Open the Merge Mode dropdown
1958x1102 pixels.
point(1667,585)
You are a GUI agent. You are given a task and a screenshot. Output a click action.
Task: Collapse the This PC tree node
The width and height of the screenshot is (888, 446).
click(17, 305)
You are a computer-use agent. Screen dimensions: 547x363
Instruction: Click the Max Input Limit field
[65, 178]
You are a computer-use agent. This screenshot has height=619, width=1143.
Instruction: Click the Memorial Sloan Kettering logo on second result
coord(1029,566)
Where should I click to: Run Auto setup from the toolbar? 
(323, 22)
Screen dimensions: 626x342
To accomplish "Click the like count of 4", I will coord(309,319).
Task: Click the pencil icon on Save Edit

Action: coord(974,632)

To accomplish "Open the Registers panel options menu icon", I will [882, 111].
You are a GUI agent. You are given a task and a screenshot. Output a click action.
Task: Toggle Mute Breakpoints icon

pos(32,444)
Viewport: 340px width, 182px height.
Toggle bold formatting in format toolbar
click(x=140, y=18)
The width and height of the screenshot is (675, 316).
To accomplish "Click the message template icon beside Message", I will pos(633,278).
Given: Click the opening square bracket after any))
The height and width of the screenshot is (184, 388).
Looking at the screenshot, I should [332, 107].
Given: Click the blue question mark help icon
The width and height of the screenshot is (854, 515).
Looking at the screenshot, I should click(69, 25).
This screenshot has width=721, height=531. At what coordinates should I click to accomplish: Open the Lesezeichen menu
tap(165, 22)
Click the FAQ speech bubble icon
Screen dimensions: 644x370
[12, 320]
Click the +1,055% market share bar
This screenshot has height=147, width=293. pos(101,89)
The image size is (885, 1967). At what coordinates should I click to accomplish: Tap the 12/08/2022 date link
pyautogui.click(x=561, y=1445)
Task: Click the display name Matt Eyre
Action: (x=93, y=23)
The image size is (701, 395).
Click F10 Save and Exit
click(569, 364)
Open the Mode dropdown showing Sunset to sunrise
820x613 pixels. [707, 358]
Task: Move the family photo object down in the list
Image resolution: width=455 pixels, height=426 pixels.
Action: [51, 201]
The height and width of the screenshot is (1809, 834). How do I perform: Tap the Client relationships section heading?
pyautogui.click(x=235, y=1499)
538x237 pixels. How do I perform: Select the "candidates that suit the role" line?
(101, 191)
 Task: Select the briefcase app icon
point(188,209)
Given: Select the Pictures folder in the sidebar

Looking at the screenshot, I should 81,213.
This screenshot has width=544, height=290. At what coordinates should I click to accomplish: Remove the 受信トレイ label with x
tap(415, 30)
....
● Set problem
Copy the items above exactly as they appear, line for line.

● The result
Open the Merge Mode dropdown
1958x1102 pixels.
point(1667,585)
You are a GUI agent. You are given a task and a screenshot. Output a click action.
Task: Collapse the This PC tree node
The width and height of the screenshot is (888, 446).
click(17, 305)
You are a computer-use agent. Screen dimensions: 547x363
Instruction: Click the Max Input Limit field
[65, 178]
You are a computer-use agent. This screenshot has height=619, width=1143.
Instruction: Click the Memorial Sloan Kettering logo on second result
coord(1029,566)
Where should I click to: Run Auto setup from the toolbar? 
(323, 22)
Screen dimensions: 626x342
To accomplish "Click the like count of 4", I will coord(309,319).
Task: Click the pencil icon on Save Edit

Action: coord(974,632)

To accomplish "Open the Registers panel options menu icon", I will [882, 111].
You are a GUI agent. You are given a task and a screenshot. Output a click action.
Task: Toggle Mute Breakpoints icon

pos(32,444)
Viewport: 340px width, 182px height.
Toggle bold formatting in format toolbar
click(x=140, y=18)
The width and height of the screenshot is (675, 316).
To accomplish "Click the message template icon beside Message", I will pos(633,278).
Given: Click the opening square bracket after any))
The height and width of the screenshot is (184, 388).
Looking at the screenshot, I should [332, 107].
Given: Click the blue question mark help icon
The width and height of the screenshot is (854, 515).
Looking at the screenshot, I should click(69, 25).
This screenshot has width=721, height=531. At what coordinates should I click to accomplish: Open the Lesezeichen menu
tap(165, 22)
Click the FAQ speech bubble icon
Screen dimensions: 644x370
[12, 320]
Click the +1,055% market share bar
This screenshot has height=147, width=293. pos(101,89)
The image size is (885, 1967). At what coordinates should I click to accomplish: Tap the 12/08/2022 date link
pyautogui.click(x=561, y=1445)
Task: Click the display name Matt Eyre
Action: (x=93, y=23)
The image size is (701, 395).
Click F10 Save and Exit
click(569, 364)
Open the Mode dropdown showing Sunset to sunrise
820x613 pixels. [707, 358]
Task: Move the family photo object down in the list
Image resolution: width=455 pixels, height=426 pixels.
Action: [51, 201]
The height and width of the screenshot is (1809, 834). How do I perform: Tap the Client relationships section heading?
pyautogui.click(x=235, y=1499)
538x237 pixels. How do I perform: Select the "candidates that suit the role" line?
(101, 191)
 Task: Select the briefcase app icon
point(188,209)
Given: Select the Pictures folder in the sidebar

Looking at the screenshot, I should 81,213.
This screenshot has width=544, height=290. At what coordinates should I click to accomplish: Remove the 受信トレイ label with x
tap(415, 30)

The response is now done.